• PASSAGE FOR REVIEW:
How to Take Care of Yourself During a Crisis
Have you ever had something happen that totally knocked you off balance? An unexpected loss, or change that hit you a little too hard? Maybe it was losing someone close to you or going through something painful.
A crisis is often a turning point. You start to question if there is a higher purpose - it’s a test of faith. Your ability to cope with the crisis determines the quality of life you'll have after it’s over.
But when you're in the middle of it, you hold on for dear life. Forgetfulness, trouble focusing, and panic-attacks are common. Crisis can rock you to the core - especially when it's unexpected.
What qualifies as a crisis?
Death of a loved one, or pet
Break-up, divorce or separation
Serious health issues or illness
Accidents resulting in trauma or injury
Any type of abuse to self or loved ones
Victim of a crime
Mental health issues
The key to coping with any crisis is to find the gift or a lesson attached to that experience. At first, the emotions are overwhelming. It’s understandable, you may be in shock. It's only after the crisis subsides that you begin to put the pieces together.
For me losing my dad to cancer was my first real crisis. As a young adult, I had no perspective. I had joined a support group a few years before and that became my lifeline. It took about 18 months of intense grief but afterwards, I came out the other side stronger. Ironically, it was living out my worst fear that made me gain confidence. I knew I could get through anything after that.
People mean well, but research shows that after a month, family and friends assume that the crisis has past. But the person still suffering secretly struggles. Time passes for everyone but you. You pretend the pain isn't there and you stop talking about it.
Each crisis is a test of faith, endurance, patience and support. No one teaches how to get through a crisis but that's why I'm writing this for you.
Here are some important lessons learned from crisis.
1. Everything Stops - If You Let It
Pretending as if nothing happened comes at a price. During a crisis, your physical and emotional energy are the first to go. After an initial surge of adrenaline, you start to crash emotionally (and sometimes physically).

• REQUIREMENT A: In the article on coping with a crisis, what is named as the key to coping with any crisis?
• REQUIREMENT B: Write the next part of the article on coping with a crisis, picking up after its final sentence.

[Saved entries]
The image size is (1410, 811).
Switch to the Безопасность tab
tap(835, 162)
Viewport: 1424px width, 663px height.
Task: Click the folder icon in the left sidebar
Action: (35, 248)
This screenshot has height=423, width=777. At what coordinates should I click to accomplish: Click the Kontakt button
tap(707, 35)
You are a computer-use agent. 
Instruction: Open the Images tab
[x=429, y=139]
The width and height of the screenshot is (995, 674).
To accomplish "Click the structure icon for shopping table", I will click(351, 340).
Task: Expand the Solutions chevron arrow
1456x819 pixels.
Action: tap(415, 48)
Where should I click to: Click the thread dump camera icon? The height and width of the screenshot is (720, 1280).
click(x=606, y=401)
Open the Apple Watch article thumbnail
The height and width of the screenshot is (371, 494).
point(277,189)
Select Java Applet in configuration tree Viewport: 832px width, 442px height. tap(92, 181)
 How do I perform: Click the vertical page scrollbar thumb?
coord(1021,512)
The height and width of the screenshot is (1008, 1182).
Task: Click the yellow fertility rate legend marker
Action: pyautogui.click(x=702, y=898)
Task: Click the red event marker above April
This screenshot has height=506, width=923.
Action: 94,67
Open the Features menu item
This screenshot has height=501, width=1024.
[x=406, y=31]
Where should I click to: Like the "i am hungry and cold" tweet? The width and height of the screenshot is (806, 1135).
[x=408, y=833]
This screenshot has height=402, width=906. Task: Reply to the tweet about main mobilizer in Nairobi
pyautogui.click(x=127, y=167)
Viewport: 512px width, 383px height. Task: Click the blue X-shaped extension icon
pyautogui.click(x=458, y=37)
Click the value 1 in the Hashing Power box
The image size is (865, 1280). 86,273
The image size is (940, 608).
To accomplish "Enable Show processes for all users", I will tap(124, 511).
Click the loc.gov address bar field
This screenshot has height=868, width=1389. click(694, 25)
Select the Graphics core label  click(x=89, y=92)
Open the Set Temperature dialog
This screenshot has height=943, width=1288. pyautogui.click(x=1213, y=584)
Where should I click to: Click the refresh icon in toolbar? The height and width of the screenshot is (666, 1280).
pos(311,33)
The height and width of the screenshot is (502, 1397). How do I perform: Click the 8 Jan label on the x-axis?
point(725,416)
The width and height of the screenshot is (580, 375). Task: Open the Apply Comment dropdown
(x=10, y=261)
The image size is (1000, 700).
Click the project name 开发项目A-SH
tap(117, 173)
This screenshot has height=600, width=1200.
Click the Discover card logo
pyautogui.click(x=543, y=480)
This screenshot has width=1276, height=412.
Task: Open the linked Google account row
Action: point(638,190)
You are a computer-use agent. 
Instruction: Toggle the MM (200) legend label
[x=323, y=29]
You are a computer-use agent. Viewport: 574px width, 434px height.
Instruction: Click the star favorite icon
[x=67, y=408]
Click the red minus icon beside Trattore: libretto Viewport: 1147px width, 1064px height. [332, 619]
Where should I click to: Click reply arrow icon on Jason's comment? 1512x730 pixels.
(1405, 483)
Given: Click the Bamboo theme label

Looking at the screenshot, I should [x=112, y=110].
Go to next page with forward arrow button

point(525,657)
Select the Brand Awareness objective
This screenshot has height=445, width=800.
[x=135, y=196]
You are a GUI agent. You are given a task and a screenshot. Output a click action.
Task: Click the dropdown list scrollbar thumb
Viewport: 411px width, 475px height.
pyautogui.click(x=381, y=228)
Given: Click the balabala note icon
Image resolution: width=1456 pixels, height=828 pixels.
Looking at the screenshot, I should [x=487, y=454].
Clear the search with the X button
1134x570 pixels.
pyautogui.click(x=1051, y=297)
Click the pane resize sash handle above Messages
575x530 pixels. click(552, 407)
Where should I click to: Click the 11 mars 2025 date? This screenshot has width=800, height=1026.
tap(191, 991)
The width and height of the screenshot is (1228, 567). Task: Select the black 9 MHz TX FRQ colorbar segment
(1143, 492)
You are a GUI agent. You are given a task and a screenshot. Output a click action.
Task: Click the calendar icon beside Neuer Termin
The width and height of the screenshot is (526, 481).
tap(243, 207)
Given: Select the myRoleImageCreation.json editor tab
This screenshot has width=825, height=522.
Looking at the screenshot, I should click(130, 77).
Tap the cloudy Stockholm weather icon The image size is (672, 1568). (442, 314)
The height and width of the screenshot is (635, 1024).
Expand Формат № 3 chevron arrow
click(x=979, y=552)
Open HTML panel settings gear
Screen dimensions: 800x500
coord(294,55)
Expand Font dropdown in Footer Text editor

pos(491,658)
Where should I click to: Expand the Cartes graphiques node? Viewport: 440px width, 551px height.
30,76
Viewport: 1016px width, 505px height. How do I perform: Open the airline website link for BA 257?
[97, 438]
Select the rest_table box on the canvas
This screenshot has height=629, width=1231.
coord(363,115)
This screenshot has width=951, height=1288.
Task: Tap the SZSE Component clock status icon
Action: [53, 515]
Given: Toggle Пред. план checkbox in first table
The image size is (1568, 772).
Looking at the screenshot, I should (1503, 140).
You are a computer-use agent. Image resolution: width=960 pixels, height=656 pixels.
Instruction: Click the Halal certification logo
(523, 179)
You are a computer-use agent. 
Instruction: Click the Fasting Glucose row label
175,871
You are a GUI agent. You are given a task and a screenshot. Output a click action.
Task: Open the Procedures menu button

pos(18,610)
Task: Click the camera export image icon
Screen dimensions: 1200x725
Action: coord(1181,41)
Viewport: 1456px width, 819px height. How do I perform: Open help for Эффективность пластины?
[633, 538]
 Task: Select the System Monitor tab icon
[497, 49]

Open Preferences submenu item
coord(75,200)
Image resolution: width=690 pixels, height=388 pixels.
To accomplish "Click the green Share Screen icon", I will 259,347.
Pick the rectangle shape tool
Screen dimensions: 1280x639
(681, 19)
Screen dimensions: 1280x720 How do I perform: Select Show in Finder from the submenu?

• YOUR RESPONSE A: Finding the gift or lesson attached to the experience.

• YOUR RESPONSE B:
Suddenly, the simplest things take a lot out of you. This is especially true with grief. The emotions are so intense. It feels like you will NEVER be the same again. Often, people feel incredibly alone and tend to isolate. For more help click here to read The Painful Road of Grief.
Thinking that you won't survive the pain keeps you fighting against it. You might think that "if I start to cry I won't stop," but the more you fight the pain the bigger it gets.
Lesson: Slow everything down. Get back to basics. Enough sleep, healthy food, fresh air, healthy comforts like watching Netflix or reading your favorite book to avoid running on empty.
2. It's YOUR Turn to Get Support
If you're saying to yourself, "I can't bother anyone, they have their own lives" you’re wrong! The people who really care for you are waiting to help you.
By not allowing yourself to receive, you unknowingly sabotage the healing process. Instead of experiencing your feelings, you resist them. A crisis is always hardest when endured alone.
If you’re not comfortable asking for support, find healthy alternatives. Join a local Meetup group, try Al-Anon, a 12 step program for friends and families of addicts. Click here to read more on 12 Step groups. There are so many options out there.
Lesson: When you're in a crisis or significant pain, ask for help. Isolating makes it worse and contributes to both depression and addictive behaviors.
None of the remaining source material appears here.